User input data 404 may include, for instance, any or all of user survey data, prompted question/answer data (e.g., via a UI), or other data input by the user (or a guardian/representative thereof) via the user's device such as but not limited to a smartphone, tablet, computer, and/or peripheral, a third party system or platform (e.g., a website or app), regular log data entered by the user (question/answer and/or freeform text or audiovisual), user biometric data, or other data entered by the user through a screen or input peripheral of the device (e.g., camera image data, voice/video data, keypad/controller entry), or the like.

Device data 406 may include but is not limited to device sensor data such as light or ambient light data, gyroscopic data, temperature data, positional data, location data, and the like, and/or information about the device(s) itself (device type, IP address, registration information, etc.), app data, smartphone or device usage data, or any combination of any of the foregoing, or any data calculated from any data sensed or measured by the device. Device data 406 may additionally include information about how the device is being held and/or manipulated by the user.

Third party data 408 may include, for instance, data obtained from a third party system or device, such as e-commerce data (user's (or user-related) purchase data, desired or suggested purchase data, order history data), social media data, data collected regarding the user from a healthcare provider (e.g., an ECP, physician, or other health care provider system) such as patient data, clinical data, virtual consultation data, and/or appointment data.

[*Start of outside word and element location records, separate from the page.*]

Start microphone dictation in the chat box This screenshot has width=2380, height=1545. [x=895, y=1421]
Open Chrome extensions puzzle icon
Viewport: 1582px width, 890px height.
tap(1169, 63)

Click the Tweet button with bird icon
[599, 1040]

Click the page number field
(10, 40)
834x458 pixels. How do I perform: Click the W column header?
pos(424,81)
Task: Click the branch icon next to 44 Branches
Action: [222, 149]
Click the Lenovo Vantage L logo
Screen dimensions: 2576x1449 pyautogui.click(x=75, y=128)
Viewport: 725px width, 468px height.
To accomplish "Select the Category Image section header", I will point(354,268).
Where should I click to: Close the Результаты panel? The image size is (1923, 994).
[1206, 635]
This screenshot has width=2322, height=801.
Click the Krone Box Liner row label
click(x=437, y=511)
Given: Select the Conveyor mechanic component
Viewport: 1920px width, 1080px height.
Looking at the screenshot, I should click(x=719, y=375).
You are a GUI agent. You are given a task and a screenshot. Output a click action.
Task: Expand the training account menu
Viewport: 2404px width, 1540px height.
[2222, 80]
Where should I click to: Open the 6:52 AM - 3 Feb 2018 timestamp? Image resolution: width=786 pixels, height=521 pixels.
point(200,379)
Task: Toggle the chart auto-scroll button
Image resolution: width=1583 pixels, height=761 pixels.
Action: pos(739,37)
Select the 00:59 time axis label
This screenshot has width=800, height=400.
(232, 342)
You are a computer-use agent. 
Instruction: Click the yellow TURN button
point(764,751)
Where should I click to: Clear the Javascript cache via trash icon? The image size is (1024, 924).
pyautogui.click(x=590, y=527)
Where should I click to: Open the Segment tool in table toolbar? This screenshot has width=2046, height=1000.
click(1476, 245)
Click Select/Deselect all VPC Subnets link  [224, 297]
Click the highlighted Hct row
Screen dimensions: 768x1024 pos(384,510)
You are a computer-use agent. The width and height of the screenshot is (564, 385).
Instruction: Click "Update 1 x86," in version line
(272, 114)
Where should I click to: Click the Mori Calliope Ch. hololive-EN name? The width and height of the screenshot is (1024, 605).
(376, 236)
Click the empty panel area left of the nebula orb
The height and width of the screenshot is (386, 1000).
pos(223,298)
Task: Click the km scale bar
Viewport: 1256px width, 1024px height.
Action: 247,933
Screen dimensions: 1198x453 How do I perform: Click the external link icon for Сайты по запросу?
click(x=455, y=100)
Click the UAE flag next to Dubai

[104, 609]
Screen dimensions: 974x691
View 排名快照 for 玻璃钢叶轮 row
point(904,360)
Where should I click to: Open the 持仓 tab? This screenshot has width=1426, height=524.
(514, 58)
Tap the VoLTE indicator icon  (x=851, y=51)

In the case that third party data 408 contains data from a health care provider, it may in some embodiments be obtained via one or more APIs or other integrated software connecting system 100 to a patient management system via one or more networks (including without limitation secure networks or storages). In some instances, third party data 408 may include data collected from an automated or computerized eye health assessment tool, such as a tool for diagnosis and/or assessment of progression of myopia, presbyopia, glaucoma, or another eye health condition, such data being obtained from one or more local or remote data sources. The patient's use of such an automated tool may be conducted via the health care provider (e.g., in an eye care provider's office) or via one or more remote solutions (e.g., those implemented in another third party facility, via the user's phone or device, via an internet-based application, or another application). The information from the health care provider may be any one or more of: patient records, measurements, risk assessment score(s), diagnosis, image data (e.g., OCT or other standard eye health images), data indicating the progression of an eye condition and/or eye health, doctor's assessments, notations and/or textual data, and/or non-eye related healthcare data that may be relevant to an assessment of an eye health condition (e.g., underlying health conditions). In some instances, input data 104 may include benchmark patient data from an eye health care provider and/or other clinical data repository, and may include without limitation historical data of the individual or aggregated benchmark data of a plurality of patients or users.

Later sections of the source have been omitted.